DelDOT makes progress on South Frederica project

 

Construction continues at the Frederica Interchange Project on Tuesday.( Delaware State News/Marc Clery)

MILFORD — If you’ve taken Del. 1 through Milford at all in the past year, it’s been impossible to miss the construction taking place in the area.

The Delaware Department of Transportation is investing $100 million in the Frederica-Milford corridor, with projects designed to improve safety and traffic flow.

One of DelDOT’s main focuses right now is a grade-separated junction expected to ease traffic for cars heading into and out of the DE Turf.

Currently, drivers can only enter the sports complex from Del. 1 north, meaning those traveling south from Dover, Wilmington or any other area must cross over on Del. 1 at some point south of the facility.

While traffic has not impeded the flow on the roadway during tournaments at the DE Turf so far, according to the facility’s executive director, the interchange should be a welcome addition for many.

Once the project is complete next summer, drivers will be able to take an interchange, passing over Del. 1 to change direction. The existing intersection at Milford Neck Road and Tub Mill Pond Road will be removed, and Frederica Road will be extended to connect with Tub Mill Pond Road.

The project began in spring 2016 and carries a cost of $20 million, about $16 million of which comes from the federal government. While the interchange won’t be done for more than six months, the Frederica Road extension could open as soon as next week.

“The engines are really starting to move,” DE Turf Executive Director Chris Giacomucci said Tuesday.

He was among a small group of people who braved the cold — officially around 49 degrees but feeling much chillier — to view the progress made thus far.

Attendees, including Gov. John Carney, expressed enthusiasm for the project and the DE Turf.

The 12-field sports complex opened this spring and has hosted a number of tourneys thus far, with a lacrosse event featuring teams from several states scheduled for this weekend.

DelDOT Area Engineer Craig Blowers explains the construction progress as Gov. John Carney looks on during a visit to the Frederica Interchange Project on Tuesday. (Delaware State News/Marc Clery)

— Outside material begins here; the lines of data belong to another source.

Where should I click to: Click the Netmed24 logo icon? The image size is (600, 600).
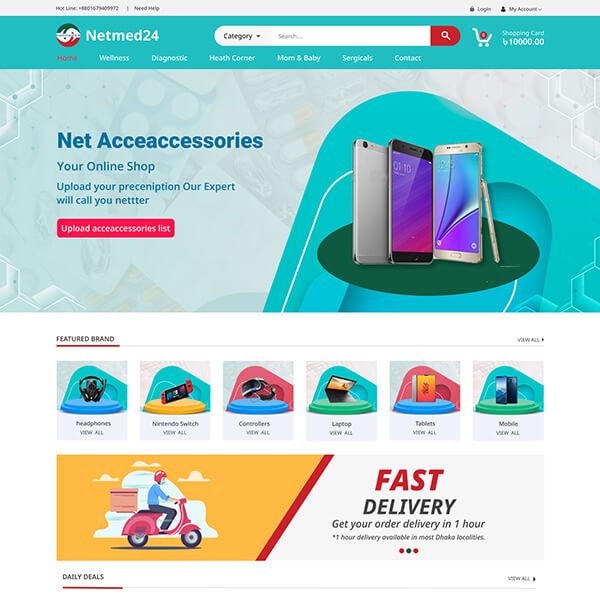click(x=68, y=35)
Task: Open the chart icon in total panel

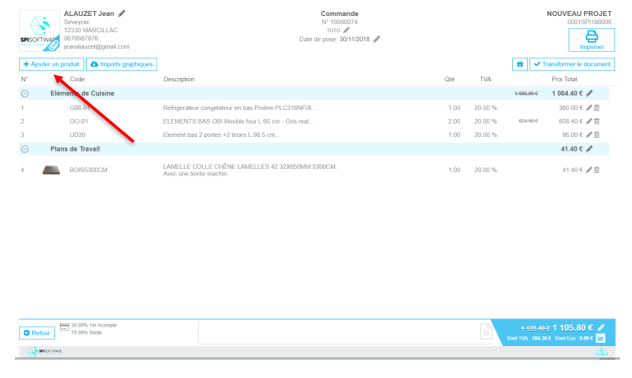Action: coord(601,338)
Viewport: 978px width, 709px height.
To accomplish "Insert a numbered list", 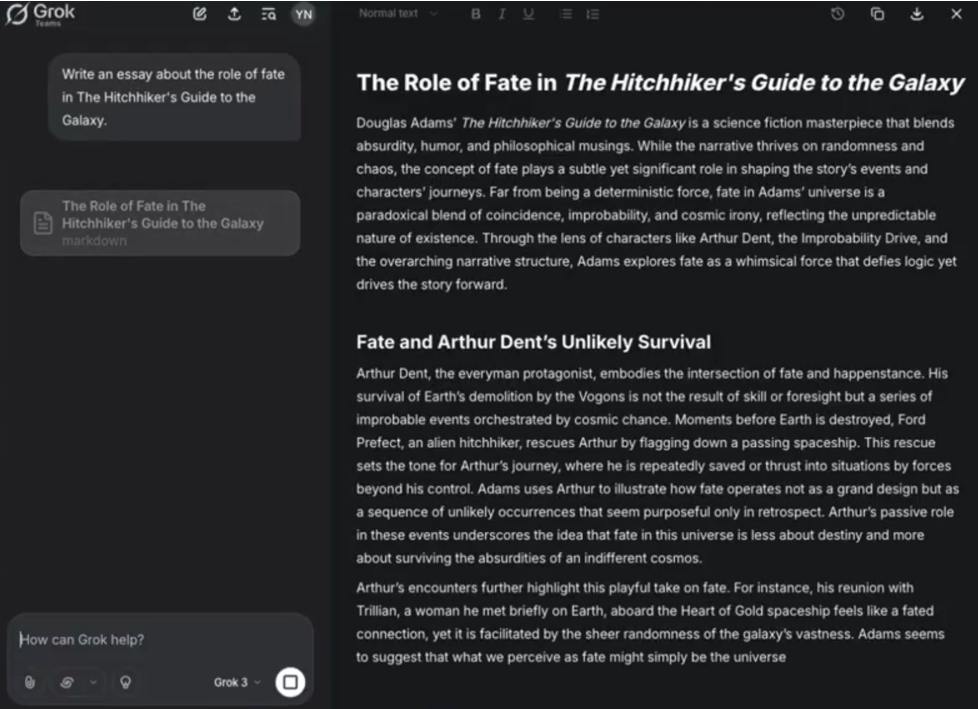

Supporters have estimated an annual economic impact of $18 million after the first 10 years, with visitors staying in area hotels and eating at local restaurants. A typical tournament sees about 1,500 cars, according to Mr. Giacomucci.

The interchange will come with a park and ride containing about 250 spaces to allow easier carpooling, such as for visits to the beach.

DelDOT plans to place beams on the interchange after Thanksgiving, which will require the closure of Del. 1 southbound one night and Del. 1 northbound the next.

Less than a mile north of the South Frederica construction, DelDOT is currently working on an interchange in Little Heaven. The span there will extend Del. 1 over Bowers Beach Road and include service roads on both sides of Del. 1. It is scheduled to open in fall 2018.

Officials hope the investment in infrastructure in southern Kent will pay off in a big way.

“Kent County has a capacity for economic development,” Rep. Lyndon Yearick, R-Camden, said.